Really? We're requiring OGC API clients to de-CURIE all relation-type URIs while navigating through links? I don't even think that's legal. Section 2,2 of the CURIE specification (https://www.w3.org/TR/curie/) states:
CURIEs and SafeCURIEs map to IRIs, but neither a CURIE nor a
Safe_CURIE is an IRI or URI. Accordingly, CURIEs and Safe_CURIEs
MUST NOT be used as values for attributes or other content that are
specified to contain only URIs, IRIs, URI-references, IRI-references,
etc.
The WebLinks specification (https://www.rfc-editor.org/rfc/rfc8288.txt) states:
Applications that don't wish to register a relation type can use an
extension relation type, which is a URI [RFC3986] that uniquely
identifies the relation type.
This clearly states that extension relation types must be URIs (which CURIEs are not). It goes on to say:
When extension relation types are compared, they MUST be compared as
strings (after converting to URIs if serialised in a different
format) in a case-insensitive fashion, character by character.
Because of this, all-lowercase URIs SHOULD be used for extension
relations.
And this makes sense. Any form of comparison that's more complex than an exact string match would be doomed to failure, since it would put too much of a burden on client implementations and very few would do it right.
And I don't think that the "after converting to URIs if serialised in a different format" clause saves us. These links aren't being serialized in a different format. They're coming right from the standard JSON and XML representations of a web link.

● **Task directions**
Answer these questions using the text on CURIEs and link relation types above.
1. In the quoted passage from the CURIE specification, what do CURIEs and SafeCURIEs map to?
2. In the WebLinks specification, how must extension relation types be compared?
3. What representations does the writer say the links come from?

● **Extracted information**
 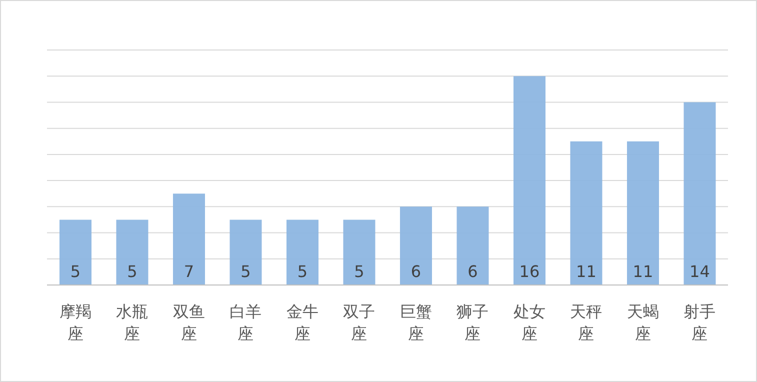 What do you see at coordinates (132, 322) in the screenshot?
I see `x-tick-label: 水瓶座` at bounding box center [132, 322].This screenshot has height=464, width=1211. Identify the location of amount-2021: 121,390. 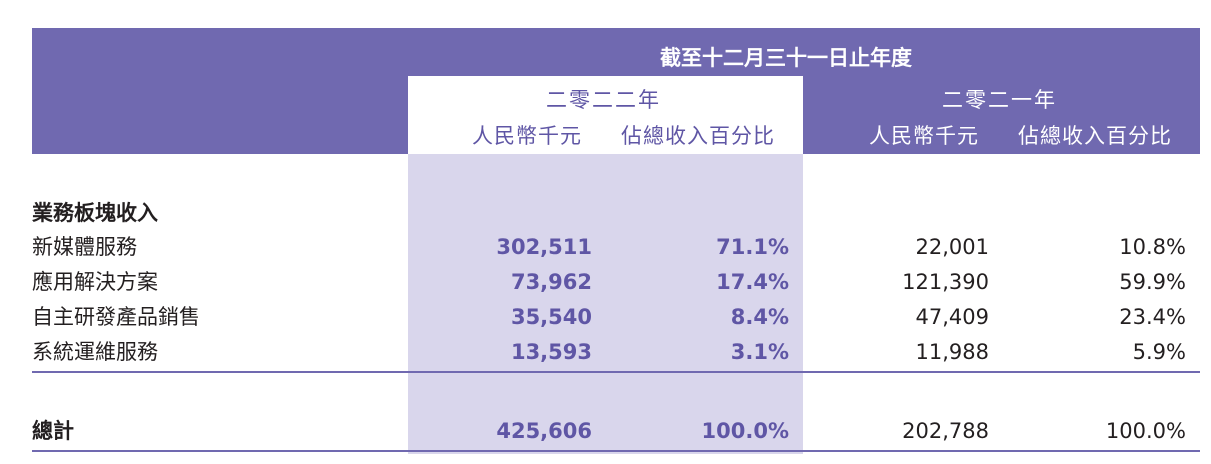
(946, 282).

==

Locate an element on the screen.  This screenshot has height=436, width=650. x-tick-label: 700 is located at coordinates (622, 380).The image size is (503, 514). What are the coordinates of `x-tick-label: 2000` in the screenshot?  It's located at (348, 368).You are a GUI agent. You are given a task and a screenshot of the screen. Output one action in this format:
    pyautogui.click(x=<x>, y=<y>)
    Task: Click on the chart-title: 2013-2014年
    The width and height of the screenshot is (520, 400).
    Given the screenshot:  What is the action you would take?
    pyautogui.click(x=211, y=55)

● **Problem solution**
1. IRIs.
2. As strings, after conversion to URIs if serialised in a different format, in a case-insensitive fashion, character by character.
3. The standard JSON and XML representations of a web link.